Online influencers are a group of socially engaged content creators who are widely perceived as domain experts and thus exert great social influence. In areas such as public health, it is crucial that the content shared by online influencers is scientifically accurate, given how much they are trusted and the extent to which they can influence others’ decisions. However, recent developments in content creation have decoupled influencers’ domain expertise from their social influence, leading to widespread misinformation. Whereas this jeopardizes both public interest and platform sustainability, little academic research has examined content creators’ expertise and influence. To fill this research gap, we conduct a large-scale field experiment on a large online fitness platform, examining the fitness influencers on this platform. Adopting a correspondence design, we programmed fictitious fitness users to send a fitness-related question via private messaging to both influencers and common content creators and analyze their responses. We find that while influencers are willing to share knowledge, they have surprisingly low correct rates. Particularly, influencers’ correct rates are indistinguishable from those of common content creators and even lower in some cases. We further explore how knowledge seekers’ education levels affect these correct rates. We observe that influencers are more prone to rejecting correct information from well-educated users and to providing wrong answers.

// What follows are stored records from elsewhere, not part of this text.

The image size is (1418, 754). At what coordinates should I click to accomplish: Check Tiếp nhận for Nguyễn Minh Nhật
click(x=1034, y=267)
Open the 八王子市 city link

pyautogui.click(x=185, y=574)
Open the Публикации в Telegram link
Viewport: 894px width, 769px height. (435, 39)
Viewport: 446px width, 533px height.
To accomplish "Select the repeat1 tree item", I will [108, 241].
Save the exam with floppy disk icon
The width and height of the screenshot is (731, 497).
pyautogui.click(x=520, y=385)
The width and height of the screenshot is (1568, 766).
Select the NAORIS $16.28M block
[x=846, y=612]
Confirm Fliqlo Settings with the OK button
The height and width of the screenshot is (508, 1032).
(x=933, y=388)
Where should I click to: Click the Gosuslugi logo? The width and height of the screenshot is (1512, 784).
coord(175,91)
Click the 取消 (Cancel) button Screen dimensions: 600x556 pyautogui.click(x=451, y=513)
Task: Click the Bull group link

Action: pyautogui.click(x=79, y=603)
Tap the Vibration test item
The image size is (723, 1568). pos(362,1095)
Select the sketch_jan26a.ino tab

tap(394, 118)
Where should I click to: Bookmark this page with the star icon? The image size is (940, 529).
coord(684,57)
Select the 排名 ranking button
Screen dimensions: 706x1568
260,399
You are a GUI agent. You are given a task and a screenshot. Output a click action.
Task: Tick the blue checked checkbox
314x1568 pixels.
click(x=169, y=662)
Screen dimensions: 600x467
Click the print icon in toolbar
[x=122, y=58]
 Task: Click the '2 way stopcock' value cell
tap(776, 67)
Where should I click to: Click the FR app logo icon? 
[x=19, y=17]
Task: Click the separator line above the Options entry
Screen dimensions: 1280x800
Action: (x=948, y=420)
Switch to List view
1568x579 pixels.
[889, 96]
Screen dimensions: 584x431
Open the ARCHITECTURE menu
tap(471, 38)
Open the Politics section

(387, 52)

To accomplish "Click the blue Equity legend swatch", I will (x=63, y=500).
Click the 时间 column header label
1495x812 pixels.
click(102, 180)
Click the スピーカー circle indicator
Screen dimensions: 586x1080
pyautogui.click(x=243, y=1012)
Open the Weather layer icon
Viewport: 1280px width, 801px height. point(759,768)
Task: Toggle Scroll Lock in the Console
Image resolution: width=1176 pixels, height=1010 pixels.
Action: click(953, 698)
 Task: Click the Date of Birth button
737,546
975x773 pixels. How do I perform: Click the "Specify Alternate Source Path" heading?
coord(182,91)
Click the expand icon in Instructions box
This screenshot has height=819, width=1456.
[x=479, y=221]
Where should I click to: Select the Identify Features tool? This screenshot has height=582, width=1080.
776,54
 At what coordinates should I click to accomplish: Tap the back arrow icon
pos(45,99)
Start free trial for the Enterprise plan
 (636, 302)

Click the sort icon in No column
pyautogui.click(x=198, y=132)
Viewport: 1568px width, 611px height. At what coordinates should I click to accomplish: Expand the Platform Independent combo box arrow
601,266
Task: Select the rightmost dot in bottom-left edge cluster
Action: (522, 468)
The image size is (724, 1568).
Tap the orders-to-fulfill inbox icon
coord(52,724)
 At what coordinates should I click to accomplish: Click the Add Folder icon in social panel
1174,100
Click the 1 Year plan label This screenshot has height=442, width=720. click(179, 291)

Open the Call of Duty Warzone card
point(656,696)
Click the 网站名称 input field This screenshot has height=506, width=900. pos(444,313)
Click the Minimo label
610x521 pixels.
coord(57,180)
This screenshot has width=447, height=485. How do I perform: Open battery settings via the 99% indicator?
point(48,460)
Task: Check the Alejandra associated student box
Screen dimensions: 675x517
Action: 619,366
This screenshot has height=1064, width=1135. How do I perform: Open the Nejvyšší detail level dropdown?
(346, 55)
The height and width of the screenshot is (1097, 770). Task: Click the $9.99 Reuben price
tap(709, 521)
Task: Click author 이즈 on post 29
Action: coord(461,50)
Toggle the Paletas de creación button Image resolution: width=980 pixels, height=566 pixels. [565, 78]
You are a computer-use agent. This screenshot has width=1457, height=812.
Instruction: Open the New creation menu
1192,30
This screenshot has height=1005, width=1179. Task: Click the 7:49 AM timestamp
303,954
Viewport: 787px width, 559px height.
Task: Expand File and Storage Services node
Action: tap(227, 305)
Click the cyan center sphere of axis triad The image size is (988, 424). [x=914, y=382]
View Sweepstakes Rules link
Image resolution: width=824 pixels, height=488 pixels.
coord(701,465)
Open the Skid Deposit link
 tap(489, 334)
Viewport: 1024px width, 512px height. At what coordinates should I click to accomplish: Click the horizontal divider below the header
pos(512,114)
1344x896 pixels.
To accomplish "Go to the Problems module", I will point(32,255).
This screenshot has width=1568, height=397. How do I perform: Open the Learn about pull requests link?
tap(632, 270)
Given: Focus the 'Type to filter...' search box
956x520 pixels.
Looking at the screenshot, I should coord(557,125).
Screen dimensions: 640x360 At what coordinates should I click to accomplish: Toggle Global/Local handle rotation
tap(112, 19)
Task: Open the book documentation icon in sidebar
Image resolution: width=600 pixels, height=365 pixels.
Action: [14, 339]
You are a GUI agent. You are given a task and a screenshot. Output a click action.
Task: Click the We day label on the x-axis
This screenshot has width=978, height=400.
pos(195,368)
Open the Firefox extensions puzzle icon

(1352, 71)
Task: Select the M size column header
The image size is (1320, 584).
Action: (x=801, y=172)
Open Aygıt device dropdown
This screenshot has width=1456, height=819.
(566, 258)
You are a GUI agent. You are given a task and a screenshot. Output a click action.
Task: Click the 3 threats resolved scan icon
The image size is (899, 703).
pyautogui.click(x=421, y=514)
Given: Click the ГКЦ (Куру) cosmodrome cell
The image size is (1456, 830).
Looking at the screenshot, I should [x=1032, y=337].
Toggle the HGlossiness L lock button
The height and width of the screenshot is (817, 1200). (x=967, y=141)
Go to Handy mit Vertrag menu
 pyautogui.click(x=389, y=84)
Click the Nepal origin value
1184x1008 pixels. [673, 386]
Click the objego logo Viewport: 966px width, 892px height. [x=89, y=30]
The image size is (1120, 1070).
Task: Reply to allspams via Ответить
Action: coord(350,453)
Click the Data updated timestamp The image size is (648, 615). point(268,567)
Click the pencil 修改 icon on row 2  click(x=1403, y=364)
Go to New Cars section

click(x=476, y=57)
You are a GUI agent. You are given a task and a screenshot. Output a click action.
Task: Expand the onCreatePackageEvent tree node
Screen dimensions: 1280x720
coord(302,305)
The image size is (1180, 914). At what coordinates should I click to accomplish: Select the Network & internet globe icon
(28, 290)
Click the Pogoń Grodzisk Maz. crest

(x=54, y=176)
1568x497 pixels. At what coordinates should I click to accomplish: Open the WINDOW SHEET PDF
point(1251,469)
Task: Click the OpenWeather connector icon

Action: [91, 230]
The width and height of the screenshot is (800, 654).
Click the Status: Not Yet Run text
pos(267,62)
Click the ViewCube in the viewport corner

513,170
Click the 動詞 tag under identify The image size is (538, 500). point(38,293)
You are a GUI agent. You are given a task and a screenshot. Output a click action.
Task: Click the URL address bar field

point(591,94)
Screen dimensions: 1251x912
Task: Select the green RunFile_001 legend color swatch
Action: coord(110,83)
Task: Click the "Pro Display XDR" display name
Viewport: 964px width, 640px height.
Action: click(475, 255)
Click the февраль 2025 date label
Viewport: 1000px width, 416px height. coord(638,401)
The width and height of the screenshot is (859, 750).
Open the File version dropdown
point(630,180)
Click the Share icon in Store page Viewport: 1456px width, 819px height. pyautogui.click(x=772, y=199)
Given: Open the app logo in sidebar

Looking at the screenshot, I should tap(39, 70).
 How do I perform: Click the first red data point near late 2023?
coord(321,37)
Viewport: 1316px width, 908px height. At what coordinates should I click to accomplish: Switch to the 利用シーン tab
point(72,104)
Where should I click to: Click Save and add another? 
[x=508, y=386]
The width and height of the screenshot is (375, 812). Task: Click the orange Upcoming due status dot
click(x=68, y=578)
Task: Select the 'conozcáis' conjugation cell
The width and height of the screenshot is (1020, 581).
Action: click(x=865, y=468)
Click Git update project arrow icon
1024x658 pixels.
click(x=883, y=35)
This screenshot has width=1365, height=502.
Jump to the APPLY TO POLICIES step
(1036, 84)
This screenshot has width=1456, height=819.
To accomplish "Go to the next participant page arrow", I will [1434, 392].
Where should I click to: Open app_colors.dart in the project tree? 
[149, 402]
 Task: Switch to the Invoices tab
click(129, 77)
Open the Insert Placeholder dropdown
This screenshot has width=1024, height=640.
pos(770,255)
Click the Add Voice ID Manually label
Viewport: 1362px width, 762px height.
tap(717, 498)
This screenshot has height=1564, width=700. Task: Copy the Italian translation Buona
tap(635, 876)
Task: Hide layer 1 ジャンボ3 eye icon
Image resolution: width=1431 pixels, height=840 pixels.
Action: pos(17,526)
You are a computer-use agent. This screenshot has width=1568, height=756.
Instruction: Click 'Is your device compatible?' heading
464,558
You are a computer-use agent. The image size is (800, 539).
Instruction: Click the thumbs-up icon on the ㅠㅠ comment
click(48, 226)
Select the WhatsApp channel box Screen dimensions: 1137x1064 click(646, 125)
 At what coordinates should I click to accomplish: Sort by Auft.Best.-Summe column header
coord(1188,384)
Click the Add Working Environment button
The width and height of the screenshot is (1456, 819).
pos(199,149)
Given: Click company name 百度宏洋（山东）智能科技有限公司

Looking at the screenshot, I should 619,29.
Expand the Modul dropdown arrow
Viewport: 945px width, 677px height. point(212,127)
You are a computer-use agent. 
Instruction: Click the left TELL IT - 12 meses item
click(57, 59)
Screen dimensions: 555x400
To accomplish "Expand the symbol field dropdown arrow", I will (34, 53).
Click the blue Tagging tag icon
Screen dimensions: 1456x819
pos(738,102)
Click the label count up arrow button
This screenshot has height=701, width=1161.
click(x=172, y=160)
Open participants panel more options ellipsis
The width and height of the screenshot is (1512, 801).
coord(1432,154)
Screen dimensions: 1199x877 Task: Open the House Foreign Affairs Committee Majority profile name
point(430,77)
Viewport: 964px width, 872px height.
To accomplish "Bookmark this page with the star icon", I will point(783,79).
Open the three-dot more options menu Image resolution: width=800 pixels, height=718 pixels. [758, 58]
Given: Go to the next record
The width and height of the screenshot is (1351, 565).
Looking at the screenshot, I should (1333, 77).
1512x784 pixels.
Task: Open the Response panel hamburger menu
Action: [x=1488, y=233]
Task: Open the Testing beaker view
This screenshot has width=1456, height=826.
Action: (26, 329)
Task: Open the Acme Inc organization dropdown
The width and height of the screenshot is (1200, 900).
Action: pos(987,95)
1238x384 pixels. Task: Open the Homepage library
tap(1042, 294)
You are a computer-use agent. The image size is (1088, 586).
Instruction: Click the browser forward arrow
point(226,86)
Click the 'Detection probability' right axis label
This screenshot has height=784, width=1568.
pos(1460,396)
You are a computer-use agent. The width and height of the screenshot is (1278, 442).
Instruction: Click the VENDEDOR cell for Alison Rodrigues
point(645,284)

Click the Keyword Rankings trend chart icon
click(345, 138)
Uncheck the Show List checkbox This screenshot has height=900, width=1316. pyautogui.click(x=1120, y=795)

These findings have critical implications for both academic research and platform operations, highlighting the need for greater scrutiny and regulation of online content creators.

 

B5. Family Colocation and Hurricane

Weiguang Wang, Natasha Z Foutz, Guodong (Gordon) Gao, 2022, “Huddling with Families after Disaster: Human Resilience and Social Disparity.” PLOS One.

Abstract

Disasters, from hurricanes to pandemics, tremendously impact human lives and behaviors. Physical closeness with family post-disaster plays a critical role in mental healing and societal sustainability. Nonetheless, little is known about whether and how family colocation alters after a disaster, a topic of immense importance to a post-disaster society. We analyze 1 billion records of population-scale, granular, individual-level mobile location data to quantify family colocation, and examine the magnitude, dynamics, duration, and socioeconomic heterogeneity of the shift in family colocation from the pre- to post-disaster period. Leveraging Hurricane Florence as a natural experiment, and Geographic Information System (GIS), machine learning, and statistical methods to investigate the shift across the landfall (treated) city of Wilmington, three partially treated cites on the hurricane’s path, and two control cities off the path, we uncover dramatic (18.9%), widespread (even across partially treated cities), and enduring (over 3 months) escalations in family colocation. These findings reveal the powerful psychological and behavioral impact of the disaster upon broader populations, and simultaneously remarkable human resilience via behavioral adaptation during disastrous times. Importantly, the disaster created a gap across socioeconomic groups non-existent beforehand, with the disadvantaged displaying weaker lifts in family colocation. This sheds important lights on policy-making and communication to promote sustainable family colocation, healthy coping strategies against traumatic experiences, social parity, and societal recovery.